Thereafter for two days nothing came, and he began to grow restless. Then the Decade made its weekly slovenly appearance, without a wrapper. He opened it with the accumulated interest of forty-eight hours, turned to "Fine Arts," and girded himself to receive the Decade's ideas. He read the first sentence twice—the article opened curiously, for the Decade. He looked at the cover to see whether he had not been mistaken. Then he sat down beside the open window, where a fine rain came in and smote upon the page, and read it through, straining his eyes in the gathering darkness over the last paragraph. After that he walked up and down the room among the shadows for half an hour, not ringing for lights, because the scented darkness of the garden, where the rain was dripping, and the half outlines of the things in the room were so much more grateful to his imagination as the Decade's critic had stimulated it with the young, mocking, brilliant voice that spoke in the department of "Fine Arts." It stirred him all through. In the pleasure it gave him he refused to reflect how often it dismissed with contempt where it should have considered with respect, how it was sometimes inconsistent, sometimes exaggerated and obscure. He was rapt in the delicacy and truth with which the critic translated into words the recognizable souls of a certain few pictures—it could not displease him that they were very few, since three of his were among them. When it spoke of these the voice was strong and gentle, with an uplifted tenderness, and all the suppressed suggestion that good pictures themselves have. It made their quality felt in the lines, and it spoke with a personal joy.
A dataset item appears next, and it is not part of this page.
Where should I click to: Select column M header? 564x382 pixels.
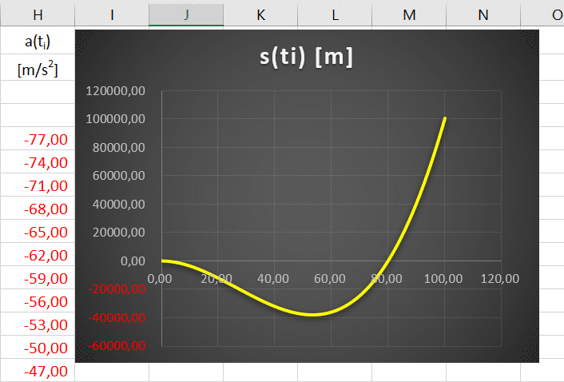point(409,14)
"A new note!" Kendal thought aloud. "A voice crying in the wilderness, by Jove! Wolff might have done it if it had been in French, but Wolff would have been fairer and more technical and less sympathetic."
A fine energy crept all through him and burned at his finger-ends. The desire to work seized him deliciously with the thrill of being understood, a longing to accomplish to the utmost of his limitations—he must reasonably suppose his limitations. Sometimes they were close and real; at this moment they were far off and vague, and almost dissolved by the force of his joyous intention. He threw himself mentally upon half-finished canvas that stood against the wall in Bryanston Street, and spent ten exalted minutes in finishing it. When it was done he found it ravishing, and raged because he could not decently leave for town before four o'clock next day. He worked off the time before dinner by putting his things together, and the amiable people had never found him so delightful as he was that evening. After amusing one of the robust young ladies for half an hour at prodigious cost, he found himself comparing their conversation with the talk he might have had in the time with Elfrida Bell, and a fresh sense of injury visited him at having been high-handedly debarred from that pleasure for so many weeks. It staid with him and pricked him all the way to town next day. He was a fool, he thought, to have missed the chance of meeting her upon the opening days of the London exhibitions; she was sure to have gone, if it were only to scoff, and her scoffing would have been so amusing to listen to. He thought gloomily of the impossibility of finding her in London if she didn't wish to be found, and he concluded that he really wanted to see her, that he must see her soon—to show her that article.